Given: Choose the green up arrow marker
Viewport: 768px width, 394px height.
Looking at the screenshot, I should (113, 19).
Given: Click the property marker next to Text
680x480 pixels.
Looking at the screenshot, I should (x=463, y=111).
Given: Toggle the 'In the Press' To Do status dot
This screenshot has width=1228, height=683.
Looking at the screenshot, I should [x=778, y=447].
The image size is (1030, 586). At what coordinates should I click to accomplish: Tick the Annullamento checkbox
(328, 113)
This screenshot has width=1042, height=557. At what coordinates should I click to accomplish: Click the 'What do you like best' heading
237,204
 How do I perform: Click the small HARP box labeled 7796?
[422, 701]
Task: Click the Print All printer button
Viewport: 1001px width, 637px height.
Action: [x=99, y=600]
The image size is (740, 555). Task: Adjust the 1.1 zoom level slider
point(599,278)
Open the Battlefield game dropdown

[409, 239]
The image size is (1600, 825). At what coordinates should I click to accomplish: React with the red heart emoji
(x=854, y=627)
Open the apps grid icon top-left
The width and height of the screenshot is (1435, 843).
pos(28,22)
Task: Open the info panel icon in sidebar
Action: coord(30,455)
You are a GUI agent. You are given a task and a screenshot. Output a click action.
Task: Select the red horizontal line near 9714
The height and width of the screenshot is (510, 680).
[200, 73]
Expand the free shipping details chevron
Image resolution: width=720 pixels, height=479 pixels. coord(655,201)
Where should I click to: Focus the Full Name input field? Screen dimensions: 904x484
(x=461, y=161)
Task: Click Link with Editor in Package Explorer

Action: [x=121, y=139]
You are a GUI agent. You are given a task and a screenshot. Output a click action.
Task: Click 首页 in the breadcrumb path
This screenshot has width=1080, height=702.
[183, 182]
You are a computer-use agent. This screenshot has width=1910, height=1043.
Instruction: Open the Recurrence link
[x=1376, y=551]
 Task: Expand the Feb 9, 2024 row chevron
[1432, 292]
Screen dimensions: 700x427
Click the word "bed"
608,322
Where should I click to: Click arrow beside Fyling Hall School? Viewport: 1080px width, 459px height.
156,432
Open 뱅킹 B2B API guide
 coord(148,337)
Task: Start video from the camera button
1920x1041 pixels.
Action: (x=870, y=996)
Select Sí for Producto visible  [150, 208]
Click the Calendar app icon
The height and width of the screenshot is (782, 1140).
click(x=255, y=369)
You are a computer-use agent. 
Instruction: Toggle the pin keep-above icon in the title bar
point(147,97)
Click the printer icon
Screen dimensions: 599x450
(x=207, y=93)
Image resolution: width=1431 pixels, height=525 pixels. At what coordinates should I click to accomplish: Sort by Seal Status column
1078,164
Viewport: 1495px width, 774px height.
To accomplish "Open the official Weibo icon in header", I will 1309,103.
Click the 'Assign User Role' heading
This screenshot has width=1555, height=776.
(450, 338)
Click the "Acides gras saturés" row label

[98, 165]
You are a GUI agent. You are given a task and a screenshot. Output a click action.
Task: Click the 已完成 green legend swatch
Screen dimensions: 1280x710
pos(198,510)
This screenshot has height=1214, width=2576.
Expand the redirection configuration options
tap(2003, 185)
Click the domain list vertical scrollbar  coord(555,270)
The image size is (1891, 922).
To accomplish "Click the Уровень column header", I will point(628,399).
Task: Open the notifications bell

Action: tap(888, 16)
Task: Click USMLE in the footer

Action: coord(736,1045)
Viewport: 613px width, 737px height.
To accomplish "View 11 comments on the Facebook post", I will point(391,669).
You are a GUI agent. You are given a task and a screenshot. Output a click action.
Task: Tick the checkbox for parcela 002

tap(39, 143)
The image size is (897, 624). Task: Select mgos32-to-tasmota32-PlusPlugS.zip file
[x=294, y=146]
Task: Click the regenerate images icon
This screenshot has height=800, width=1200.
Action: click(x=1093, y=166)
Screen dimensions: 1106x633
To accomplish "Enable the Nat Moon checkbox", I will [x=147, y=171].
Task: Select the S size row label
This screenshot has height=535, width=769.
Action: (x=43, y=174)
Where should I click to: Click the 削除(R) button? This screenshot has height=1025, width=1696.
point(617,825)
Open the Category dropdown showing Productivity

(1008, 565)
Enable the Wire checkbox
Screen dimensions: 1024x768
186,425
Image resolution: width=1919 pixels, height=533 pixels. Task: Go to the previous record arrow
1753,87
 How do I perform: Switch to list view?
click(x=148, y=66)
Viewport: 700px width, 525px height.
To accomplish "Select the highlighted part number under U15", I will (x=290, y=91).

::::::::

Give the number of lines that contain "Enable" in the material above, with no other text.

2